Happy New Year for 2015 from the ChEMBL group!

Release 20 of the ChEMBL database will be happening around the end of the month, and for those who can't wait, here's a preview of the exciting new features you can expect to find there:

  • HELM notation - we have developed an implementation of the Pistoia Alliance's HELM standard for biotherapeutics and will be supplying HELM notation for just under 20K peptides (previously represented by mol files). We will also make our monomer library available in case others wish to use it to generate their own HELM notation.
  • Structural alerts - in place of the old 'Med Chem Friendly' flag used in ChEMBL, we now have an extensive set of structural alerts calculated for the ChEMBL compounds. The data set includes eight different sets of alerts (including sets published by Pfizer, Glaxo, BMS, University of Dundee, NIH MLSMR and PAINS filters) providing more than 1100 distinct SMARTS. Alerts found for a given compound can be viewed on the interface and the full data set will be included in the database downloads.
  • Cell Report Cards - we will now provide ChEMBL IDs and Report Card pages for cells and cell-lines, as well as a keyword search facility.

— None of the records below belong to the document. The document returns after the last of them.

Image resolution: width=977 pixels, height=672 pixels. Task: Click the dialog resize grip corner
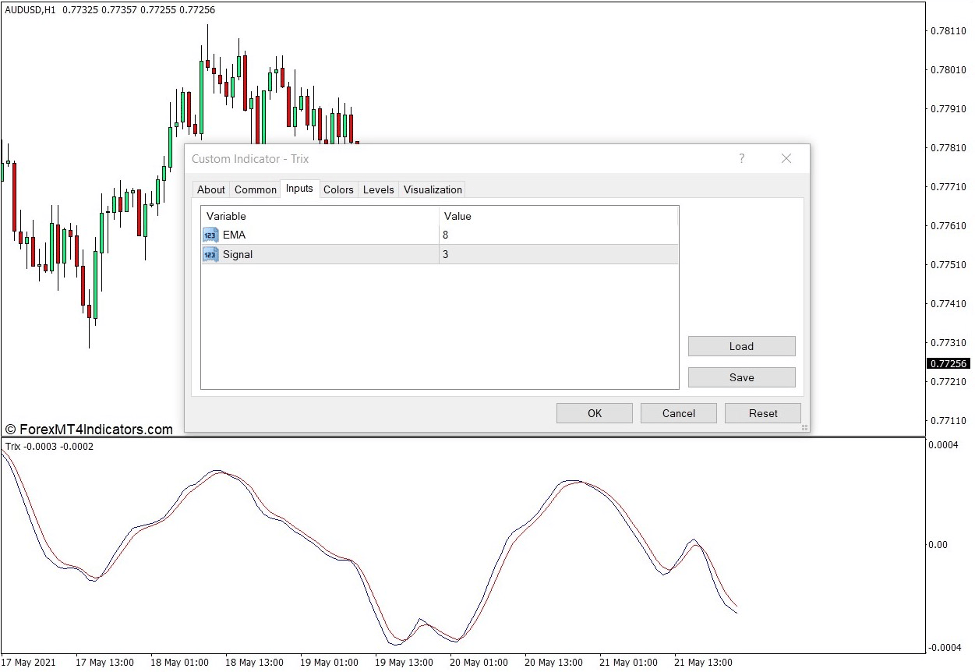pyautogui.click(x=804, y=427)
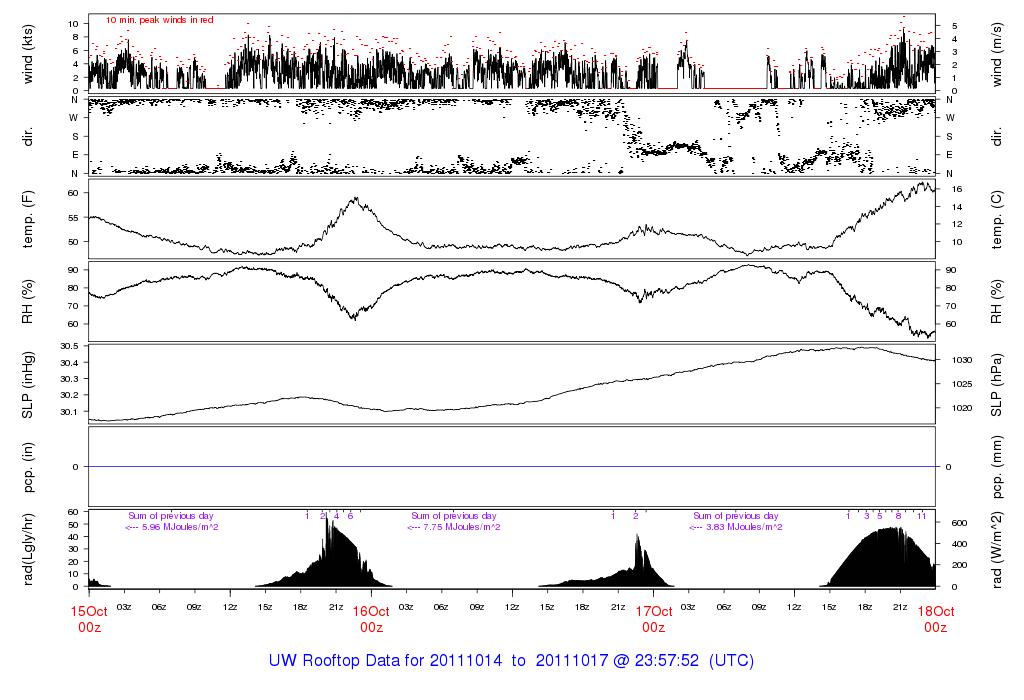The width and height of the screenshot is (1024, 700).
Task: Go to the 18Oct 00z date marker
Action: 935,619
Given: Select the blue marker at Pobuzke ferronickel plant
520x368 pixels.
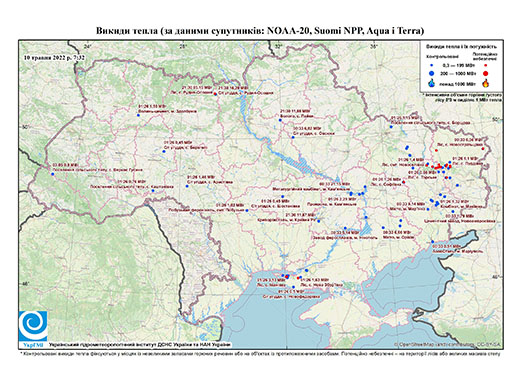Looking at the screenshot, I should 247,210.
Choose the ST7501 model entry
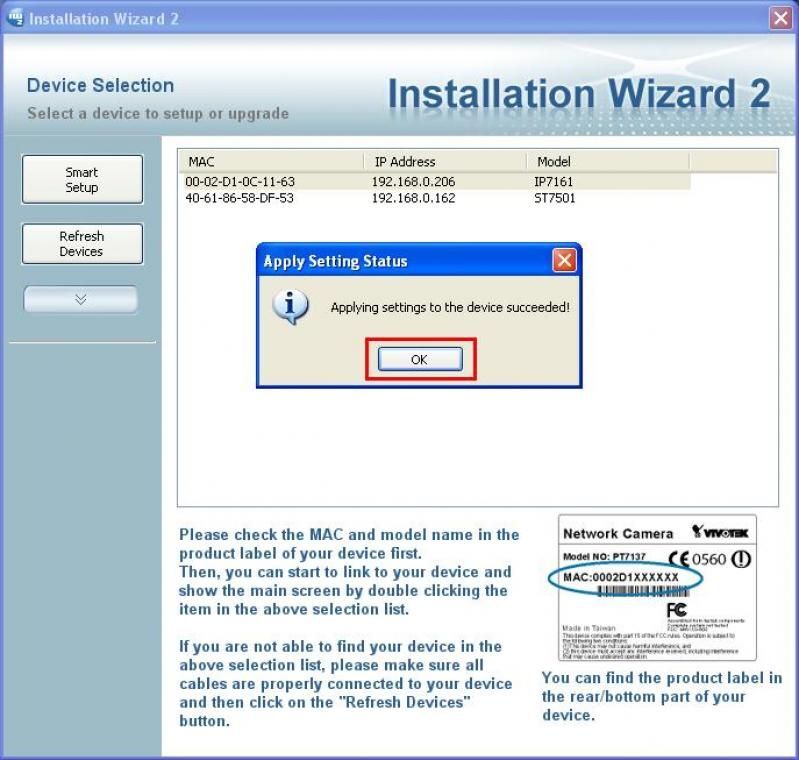Screen dimensions: 799x760 pos(554,198)
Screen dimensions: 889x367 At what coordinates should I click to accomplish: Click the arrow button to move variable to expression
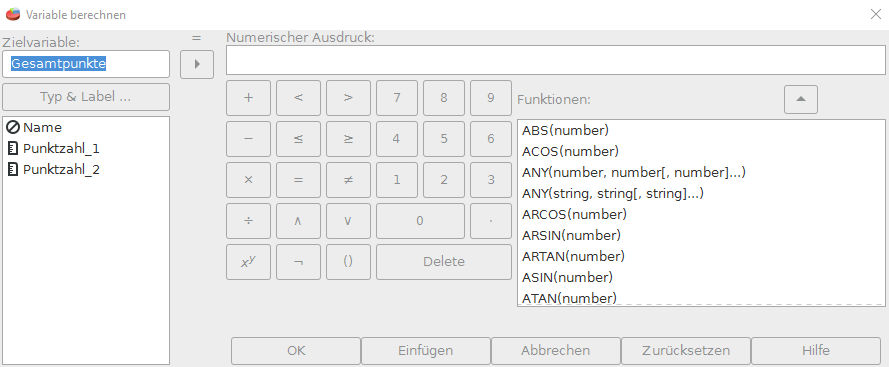(197, 64)
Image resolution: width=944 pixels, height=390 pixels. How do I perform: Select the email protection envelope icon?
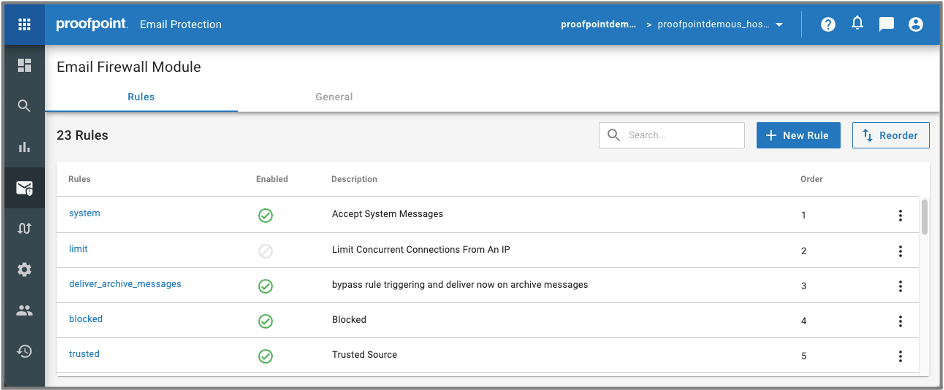24,188
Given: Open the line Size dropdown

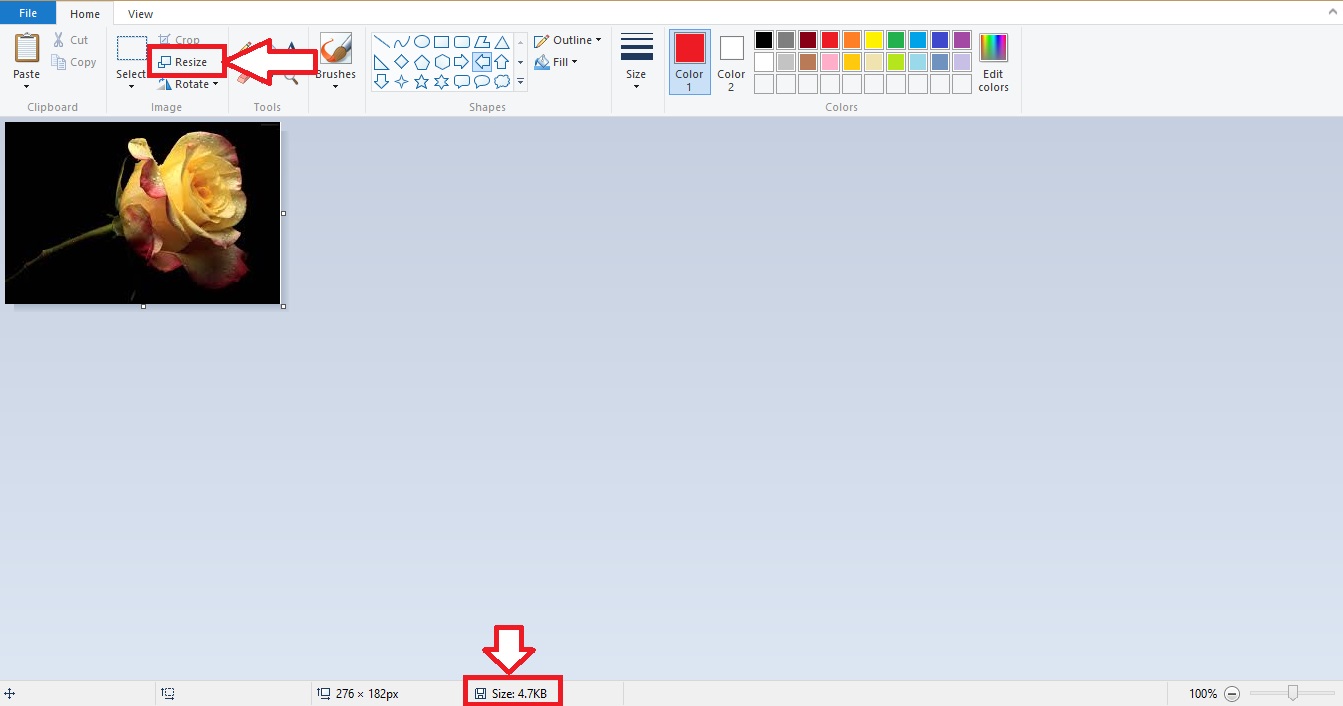Looking at the screenshot, I should [x=636, y=60].
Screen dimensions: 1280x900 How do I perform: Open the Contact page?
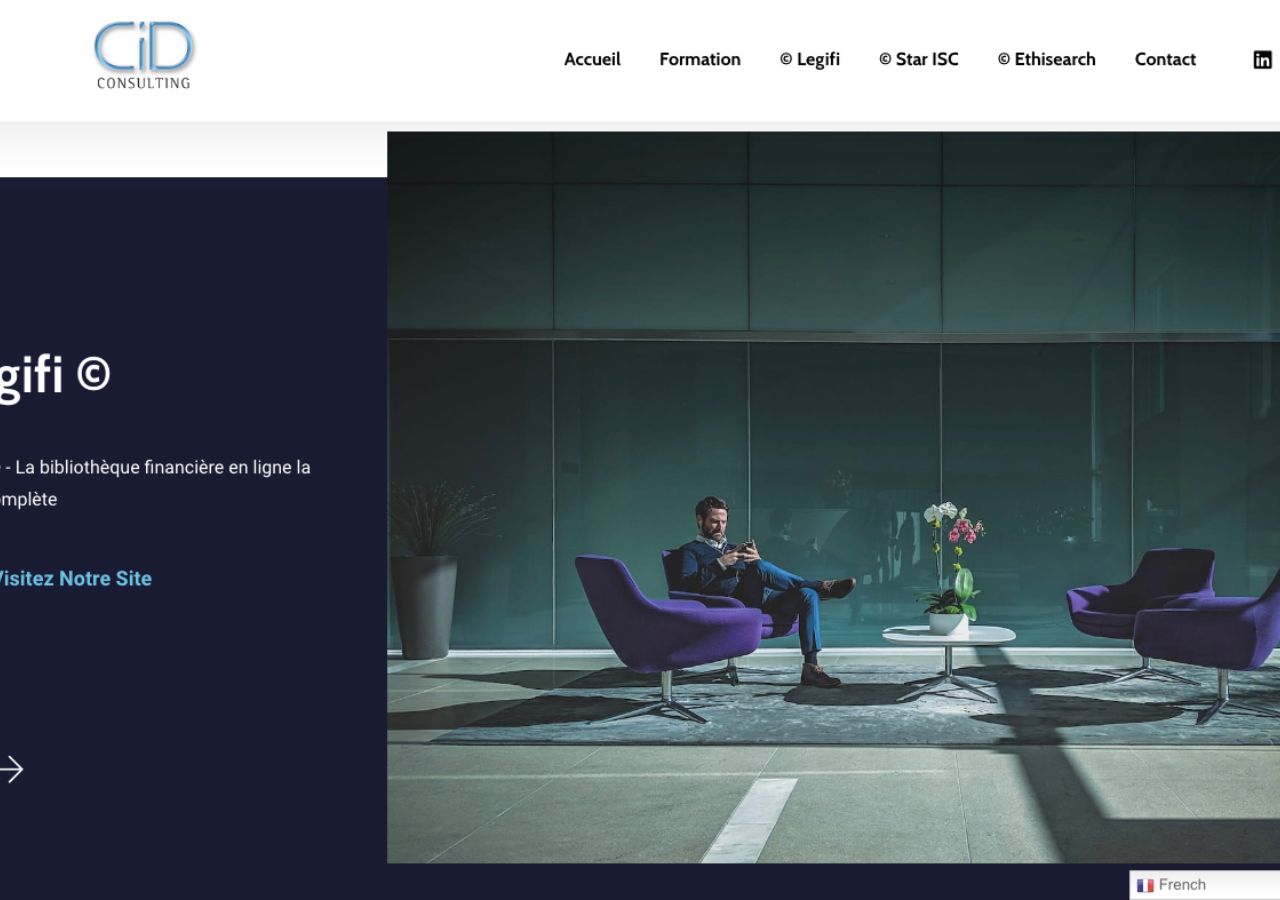click(x=1165, y=59)
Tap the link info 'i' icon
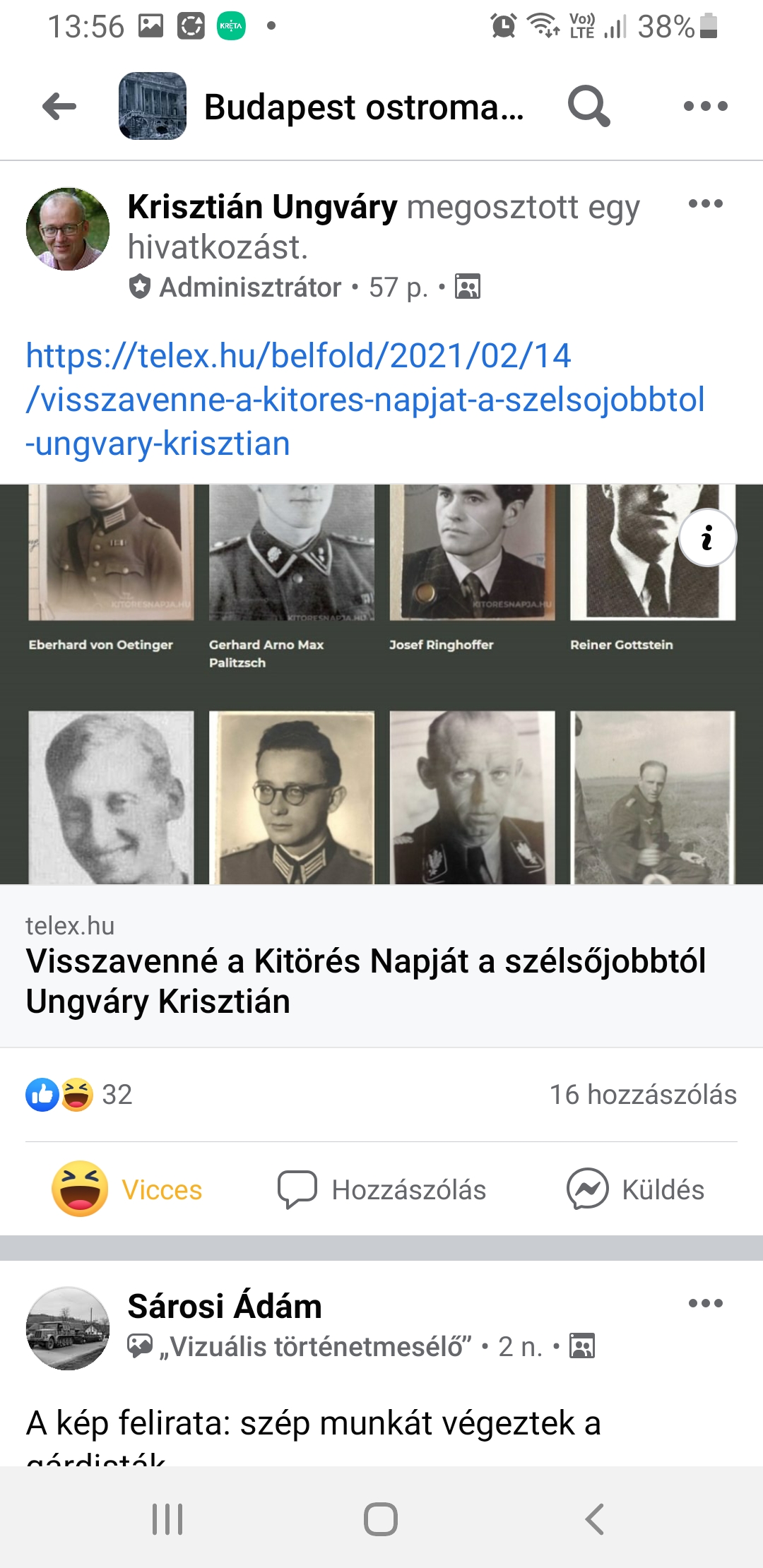763x1568 pixels. coord(707,538)
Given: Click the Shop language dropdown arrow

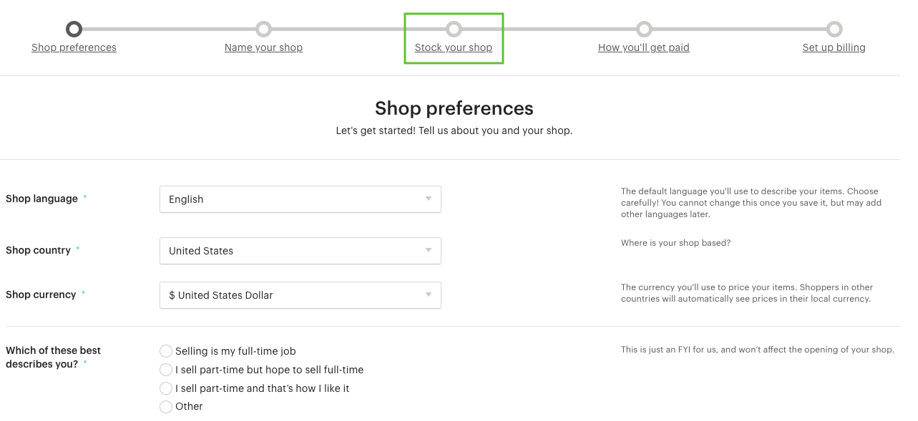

This will enable users to quickly identify all assays that have been performed in a particular cell-line and will also provide cross references to other resources such as the LINCS project.
  • HRAC/FRAC/IRAC classification - for known herbicides, fungicides and insecticides, we provide their classification according to HRAC/FRAC/IRAC. This gives an indication of the mechanism of action of each compound. The classification can be found on the compound report card for these crop protection chemicals.
  • New bioactivity data - in addition to the usual updates of bioactivity data from scientific literature and PubChem BioAssay we have 12 new sets of screening results from the MMV Malaria Box and an extensive set of in vitro DMPK and physiochemical property data for more than 5,700 publicly disclosed drugs and compounds deposited by AstraZeneca.
  • There will be some schema changes to incorporate these new features, but these will be additions and are unlikely to break existing code.
Watch this space!


The ChEMBL Team

Comments

Samo said…
Will you make the SMARTS patterns freely available?
christian_l said…
How soon after that are you planning to release myChEMBL 20?

I'm also very interested in the SMARTS patterns!
Anna said…
Yes, the SMARTS will be available in the database downloads.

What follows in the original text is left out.